Qué duda cabe de que Asterix es el guerrero galo más famoso. Pequeño, pero súper poderoso. Homofonía mediante, le ha salido gente al camino.
No se trata de otro personaje genial de ficción, sino de una aplicación de comunicaciones cuya realidad podría ser también una sorpresa para el mundo de las empresas globales pequeñas y medianas, si se sigue expandiendo: Asterisk, un open source de comunicaciones telefónicas que puede configurarse para operar como una central telefónica sobre IP o como una central híbrida PBX.
¿Qué significa esto? Simple: un ahorro de US$40,000 a US$60,000 para una empresa de 20 a 300 puestos de trabajo.
“Una central equivalente de Alcatel te puede salir US$50,000 y ellos te cobran US$10 a US$12 por la gestión de cada extensión interna”, dice en Buenos Aires, Hernán Glatsman, gerente comercial de la argentina I-Full, empresa que desarrolló su propio paquete a partir del freeware Asterisk y atiende a más de 30 clientes.
“Para una firma pequeña o mediana con operaciones globales esta opción es única”, dice Glatsman.
“Uno de nuestros clientes es Delbo, compañía argentina radicada en Estados Unidos que vende GPS”, agrega.
Gracias al servicio de I-Full, la empresa Delbo opera como internos sus teléfonos en Miami y Buenos Aires.
Con llamadas “internas” ilimitadas, el costo es US$5 por puesto de trabajo. Hay más opciones: un server propio de US$1,500, si se quiere tener la central virtual físicamente dentro de la empresa.

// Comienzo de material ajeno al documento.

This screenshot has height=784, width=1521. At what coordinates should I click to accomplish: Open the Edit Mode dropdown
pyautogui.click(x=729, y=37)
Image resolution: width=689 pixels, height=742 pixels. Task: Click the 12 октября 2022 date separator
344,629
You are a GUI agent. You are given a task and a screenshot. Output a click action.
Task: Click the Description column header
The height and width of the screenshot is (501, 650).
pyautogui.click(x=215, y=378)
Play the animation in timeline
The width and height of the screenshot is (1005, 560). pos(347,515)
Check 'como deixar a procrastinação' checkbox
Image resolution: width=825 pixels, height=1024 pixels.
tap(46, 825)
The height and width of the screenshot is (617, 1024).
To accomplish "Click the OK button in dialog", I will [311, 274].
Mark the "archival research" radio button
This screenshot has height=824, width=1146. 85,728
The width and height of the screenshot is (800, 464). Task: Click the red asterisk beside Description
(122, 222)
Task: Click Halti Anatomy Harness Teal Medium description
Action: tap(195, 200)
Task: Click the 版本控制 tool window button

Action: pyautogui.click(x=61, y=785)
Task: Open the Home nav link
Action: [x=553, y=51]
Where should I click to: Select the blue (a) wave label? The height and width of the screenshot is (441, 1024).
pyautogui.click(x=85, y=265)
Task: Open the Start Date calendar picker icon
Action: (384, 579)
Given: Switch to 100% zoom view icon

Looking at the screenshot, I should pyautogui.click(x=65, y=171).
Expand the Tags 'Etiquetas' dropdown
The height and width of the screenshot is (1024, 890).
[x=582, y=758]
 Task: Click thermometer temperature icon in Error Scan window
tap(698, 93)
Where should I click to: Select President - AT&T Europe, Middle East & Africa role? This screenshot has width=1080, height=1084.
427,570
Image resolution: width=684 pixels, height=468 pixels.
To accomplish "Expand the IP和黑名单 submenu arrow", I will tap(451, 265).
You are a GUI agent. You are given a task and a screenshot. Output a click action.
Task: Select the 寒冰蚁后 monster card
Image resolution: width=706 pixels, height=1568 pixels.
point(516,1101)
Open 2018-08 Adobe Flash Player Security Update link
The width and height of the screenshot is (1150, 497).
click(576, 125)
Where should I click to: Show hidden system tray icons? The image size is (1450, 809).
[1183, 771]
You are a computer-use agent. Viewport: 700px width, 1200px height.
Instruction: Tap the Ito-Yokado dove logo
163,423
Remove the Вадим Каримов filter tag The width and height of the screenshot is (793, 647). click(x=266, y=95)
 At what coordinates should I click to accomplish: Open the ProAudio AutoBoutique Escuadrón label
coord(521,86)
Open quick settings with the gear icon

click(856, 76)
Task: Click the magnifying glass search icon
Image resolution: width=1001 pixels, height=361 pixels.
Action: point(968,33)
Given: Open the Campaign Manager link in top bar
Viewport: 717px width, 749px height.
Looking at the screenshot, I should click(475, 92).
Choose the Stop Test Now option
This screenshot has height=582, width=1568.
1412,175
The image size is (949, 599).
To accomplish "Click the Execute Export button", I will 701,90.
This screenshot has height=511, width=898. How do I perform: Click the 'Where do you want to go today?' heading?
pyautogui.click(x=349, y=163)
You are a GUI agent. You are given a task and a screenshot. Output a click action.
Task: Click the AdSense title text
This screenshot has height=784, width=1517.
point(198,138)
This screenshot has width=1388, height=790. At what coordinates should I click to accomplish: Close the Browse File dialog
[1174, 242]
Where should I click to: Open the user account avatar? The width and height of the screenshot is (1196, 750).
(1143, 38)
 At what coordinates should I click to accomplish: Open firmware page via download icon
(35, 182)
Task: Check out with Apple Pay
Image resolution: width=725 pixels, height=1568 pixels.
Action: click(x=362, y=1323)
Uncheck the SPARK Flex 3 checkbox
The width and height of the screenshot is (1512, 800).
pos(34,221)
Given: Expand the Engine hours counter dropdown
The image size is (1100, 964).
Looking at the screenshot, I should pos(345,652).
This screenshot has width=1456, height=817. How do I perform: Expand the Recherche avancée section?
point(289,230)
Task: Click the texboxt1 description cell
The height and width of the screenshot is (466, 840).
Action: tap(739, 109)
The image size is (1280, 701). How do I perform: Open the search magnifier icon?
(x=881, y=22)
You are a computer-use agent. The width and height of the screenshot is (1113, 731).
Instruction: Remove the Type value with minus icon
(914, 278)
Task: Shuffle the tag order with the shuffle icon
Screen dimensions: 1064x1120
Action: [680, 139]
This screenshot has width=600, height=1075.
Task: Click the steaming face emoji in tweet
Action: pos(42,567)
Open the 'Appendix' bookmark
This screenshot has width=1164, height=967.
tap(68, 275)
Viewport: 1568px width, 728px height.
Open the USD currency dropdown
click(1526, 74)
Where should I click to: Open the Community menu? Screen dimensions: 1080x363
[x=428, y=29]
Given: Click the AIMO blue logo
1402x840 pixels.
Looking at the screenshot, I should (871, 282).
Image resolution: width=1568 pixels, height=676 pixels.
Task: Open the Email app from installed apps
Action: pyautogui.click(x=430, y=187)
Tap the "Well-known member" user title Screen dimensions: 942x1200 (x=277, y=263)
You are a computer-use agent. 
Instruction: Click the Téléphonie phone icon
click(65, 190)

Una alternativa es operar mediante placas internas que permiten conectar aparatos analógicos sobre IP.
LA CALIDAD TAMBIÉN VALE
Si esto es tan bueno, ¿por qué no se ha expandido más? Curiosamente, que “esto es muy nuevo y resulta increíble, y las cosas demasiado increíbles generan dudas”, dice Glatsman.
También hay otras razones: “En el último año mejoró todo. No sólo la calidad del soft, sino la de los enlaces”, sostiene.
Calidad que es esencial al servicio, según Sergio Gallioti, gerente de tecnología, especialista en voz sobre IP.
“Las empresas suelen decir que te venden un mega de ancho de banda, pero no te están vendiendo un mega simétrico: tienes un mega de bajada, pero sólo 300 k de subida”. Eso y la “latencia, es decir el tiempo de respuesta entre el servidor de los proveedores y la empresa, hacen grandes diferencias para la comunicación telefónica. No obstante, las redes han tendido a mejorar notablemente en la región, lo cual avala la estrategia de I-Full de expandirse.
“Si no fuera por Asterisk las empresas de medianas para abajo jamás podrían tener una central IP”, dice Gallioti.
“La diferencia entre los vendors y nosotros es el open source”, refiere. Esto es, el mejoramiento permanente resultado del trabajo de miles de programadores en todo el planeta. Trabajo que genera aplicaciones como una que ya ofrece I-Full.
“Podemos convertir un móvil de alta gama como iPhone, Nokia o HTC en un interno de la oficina, si el usuario entra en una red wi-fi”, dice Glatsman.
Y hay aspectos menos vistosos, pero quizás más significativos: “Se pueden generar soluciones escalables para proyectos temporales, sin inversión adicional; el sistema permite costear por extensión en distintos países, y la central puede colgarse del prestador ‘normal’, o podemos ofrecerte una conexión a carriers distintos de larga distancia”.
Quizás por todo lo anterior, los vendors de centrales ven a Asterisk como una amenaza. Y tienen razón.
I-Full ya cuenta con clientes en España y espera terminar este año facturando US$300,000 “y en 2009 esperamos llegar al doble”.
Por supuesto que ven peligros en su camino. “El hard y el soft de los grandes fabricantes de centrales tiene la capacidad del Asterisk”, comenta Gallioti. Podrían intentar “bajar” al segmento de empresas medianas. Pero “lo que juega a favor nuestro no es el Asterisk en sí, sino que hay mucha gente interesada en que este modelo de comunicaciones tome vuelo”.